PALEO-ELEVATION OF THE SOUTHERN SIERRA NEVADA FROM LOW-TEMPERATURE THERMOCHRONOLOGY AND GEOMORPHOLOGY

The historic to recent debate over the paleoelevation of the Sierra Nevada, CA remains important to our understanding of the Cenozoic geodynamic evolution of the western plate boundary of North America. Geomorphic studies of the southern Sierra Nevada define high-elevation, low-relief “erosion surfaces” which cap the south-dipping landscape within the Kern River drainage basin.
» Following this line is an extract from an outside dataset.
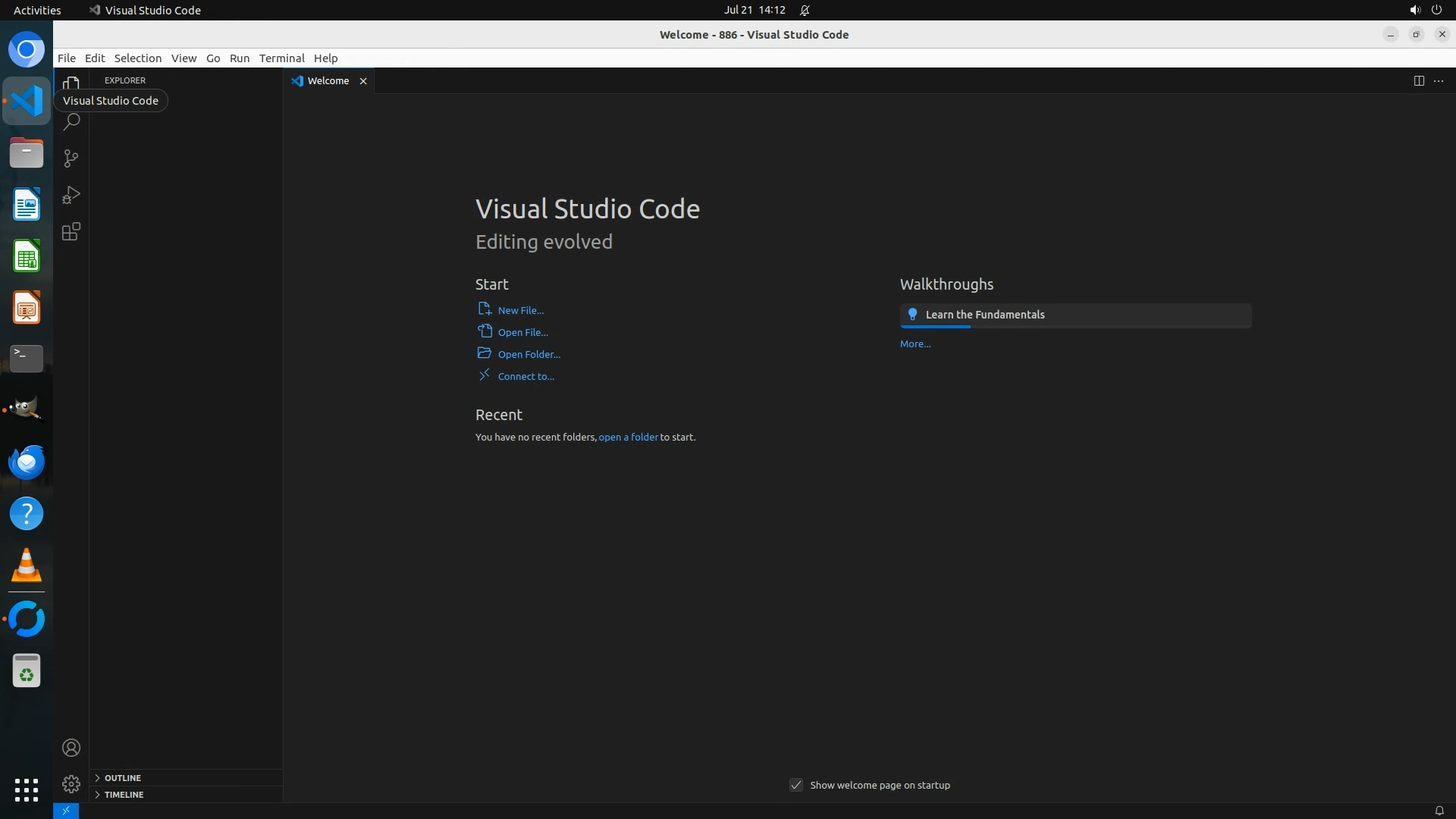Open the Terminal menu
These surfaces are spatially continuous with west-dipping surfaces in the Kings and San Joaquin drainage basins and sediment-mantled surfaces in the north-central Sierra. New apatite (U-Th)/He thermochronometry ages from the southern Sierra (Kern River area) range from 75-20 Ma and are positively correlated with depth beneath the erosion surface with apparent exhumation rates of 0.03-0.06 mm/yr. These exhumation rates are consistent with long-term preservation of a low-relief landscape developed in a low-energy environment, probably at low elevations (< 2 km). Moreover, preservation of Late Cretaceous (U-Th)/He ages and correlation with sediment mantled sub-Eocene surfaces further north suggest limited erosional exhumation of the southern Sierra (<2 km) during Cenozoic time. However, approximately 1-2 km of deep river canyons have incised into the higher elevation surfaces which indicate a more recent [~20-3 Ma] increase in erosional power of the landscape that has not yet propagated entirely throughout the drainage network. Incised rivers and principal drainage patterns observed in the southern Sierra are consistent with a model of increased mean elevation due to changes in mantle buoyancy, rather than slow reduction of thickened continental crust. We are working to reconcile these data with previously published (U-Th)/He ages of House et al., 1997; 2001 who inferred late Cretaceous high elevation in the Sierra that has decreased through Cenozoic time.